--- START OF TEXT SECTION ---

The opinion of the court was delivered by: Harold A. Ackerman, District Judge.
DEFENDANT'S MOTION FOR SUMMARY JUDGMENT/PLAINTIFF'S
CROSS-MOTION FOR PARTIAL SUMMARY JUDGMENT
On May 24, 1989, the plaintiffs, Public Interest Research
Group of New Jersey, Inc. ("NJPIRG"), and Friends of the Earth,
Inc. ("FOE"), filed this citizens' suit against the defendant,
GAF Corporation ("GAF"), under Section 505 of the Federal Water
Pollution Control Act, 33 U.S.C. § 1365*fn1 (the "Clean Water
Act"). The complaint was filed subsequent to the expiration of
sixty days following the issuance of the plaintiffs' notice of
intent to sue GAF.*fn2 In the one-count complaint, the
plaintiffs allege that beginning in August 1985, and running
through March, 1989, GAF violated certain effluent limitations
contained in the permits issued to it by the
New Jersey Department of Environmental Protection (the "DEP"),
under the authority delegated to the DEP by the Administrator
of the Environmental Protection Agency, (the "EPA").
See Complaint, filed May 24, 1989, paras. 14, 15, and Exhibit
B.*fn3 The plaintiffs further allege that "neither EPA nor DEP
has commenced an administrative civil penalty action . . . to
redress the violations prior to the issuance of the March 21,
1989 notice letter." Id. para. 4.
On June 22, 1989, the defendant, GAF, moved to dismiss the
complaint for failure to state a claim under Rule 12(b)(6).

--- END OF TEXT SECTION ---
--- START OF MATERIAL PROVIDED ---

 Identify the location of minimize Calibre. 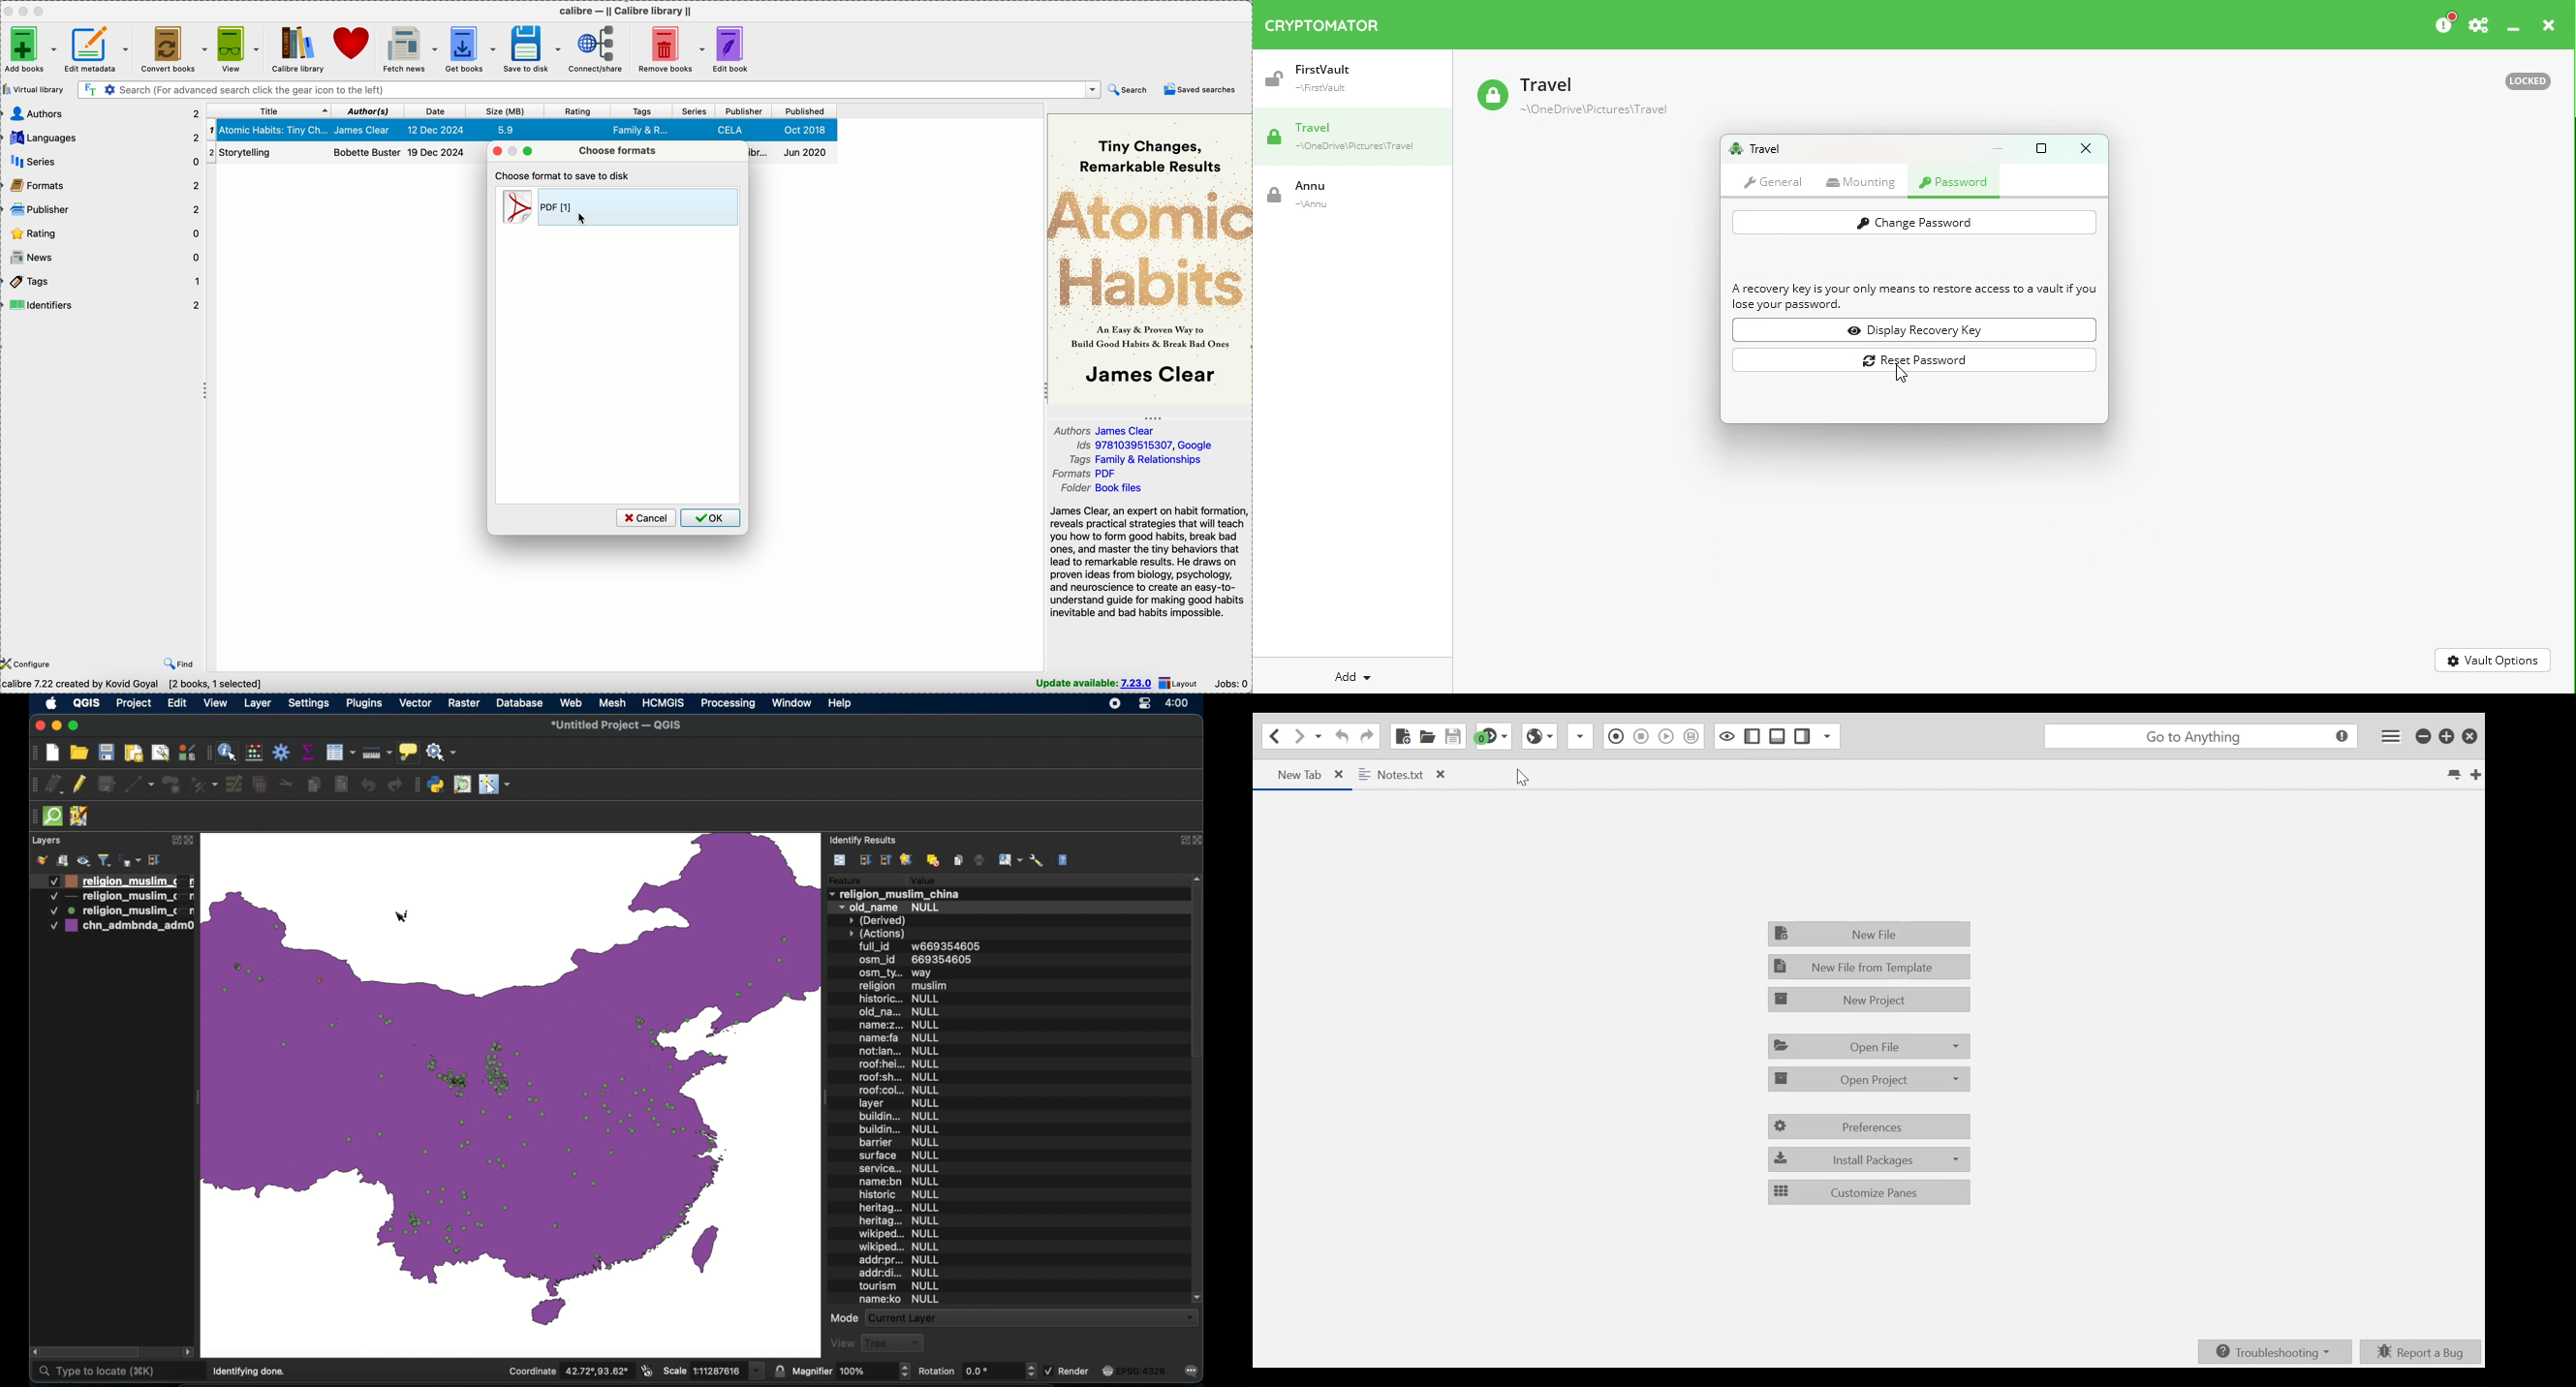
(26, 11).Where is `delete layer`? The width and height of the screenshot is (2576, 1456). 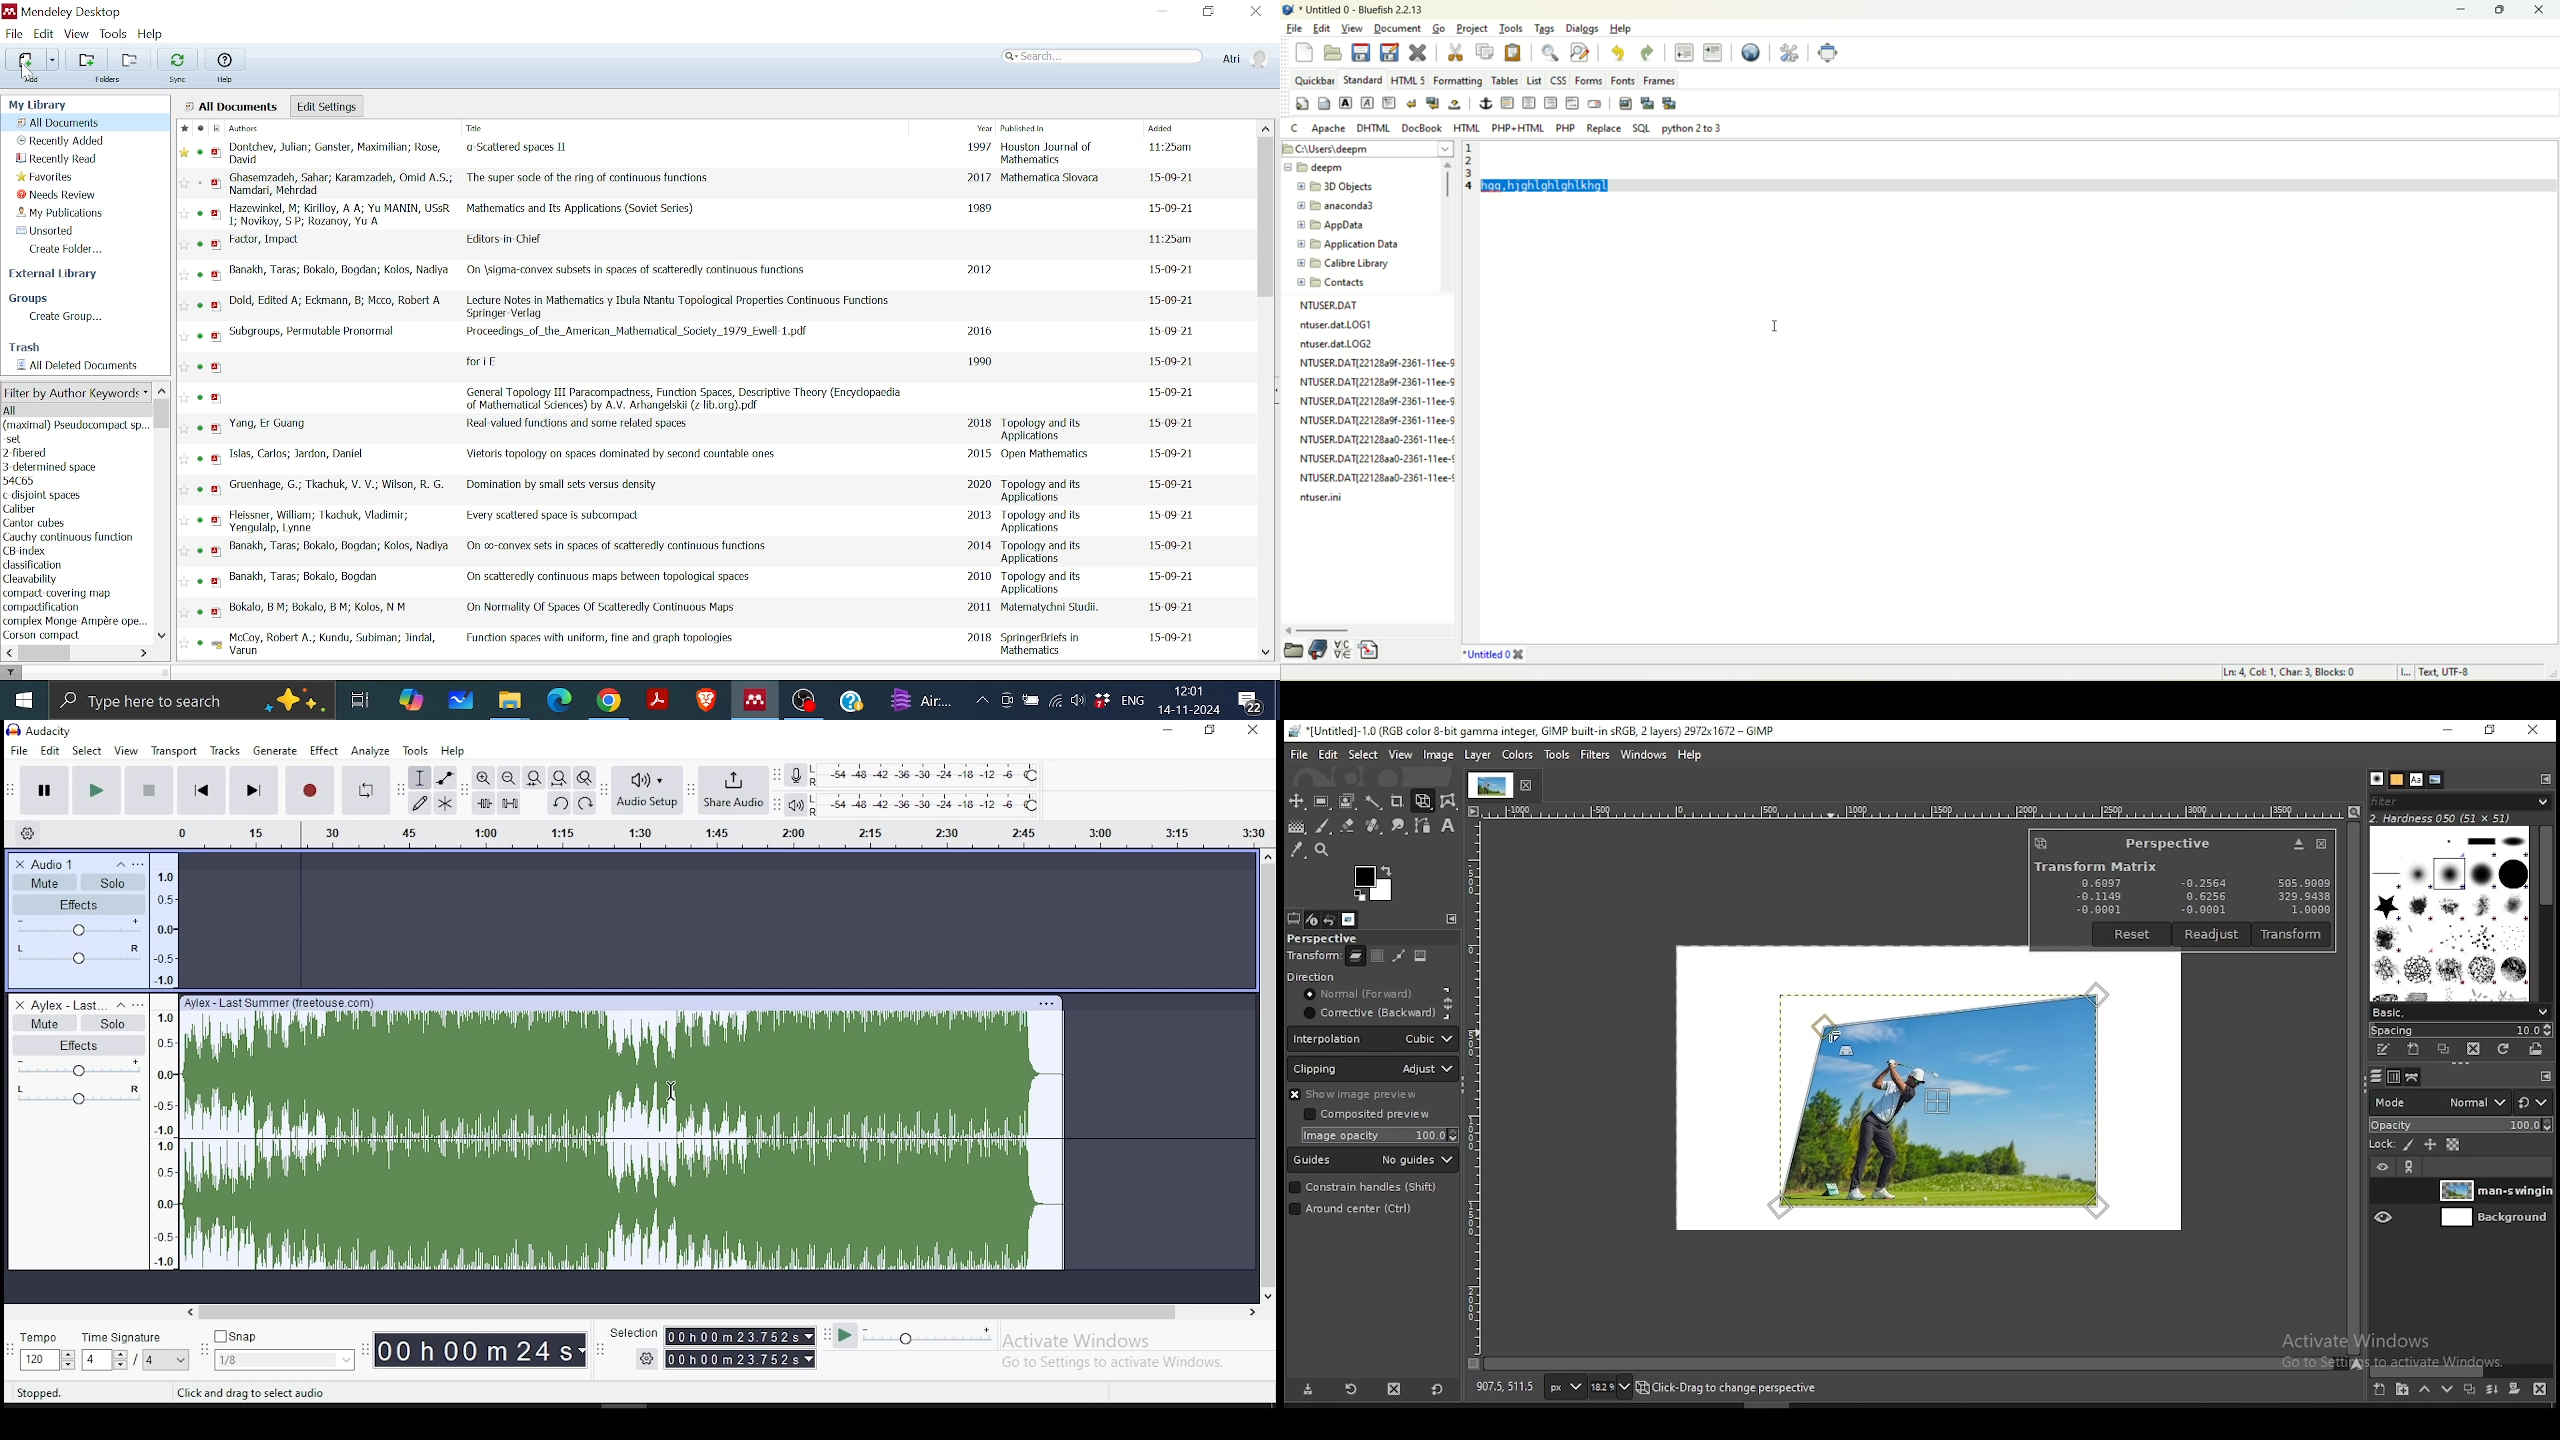 delete layer is located at coordinates (2540, 1388).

--- END OF MATERIAL PROVIDED ---

▸ **TASKS TO CARRY OUT**:
[1] Answer from the court opinion:
(a) Who delivered the opinion of the court?
(b) On what date did the plaintiffs file the suit?
(c) Under which rule did GAF move to dismiss the complaint?
[2] Please reproduce everything in the court opinion from "See Complaint, filed" down to "Id. para. 4.".
The lines have no connection to the court opinion.

▸ **ANSWERS FOR THE TASKS**:
[1]
(a) Harold A. Ackerman, District Judge
(b) May 24, 1989
(c) Rule 12(b)(6)

[2]
See Complaint, filed May 24, 1989, paras. 14, 15, and Exhibit
B.*fn3 The plaintiffs further allege that "neither EPA nor DEP
has commenced an administrative civil penalty action . . . to
redress the violations prior to the issuance of the March 21,
1989 notice letter." Id. para. 4.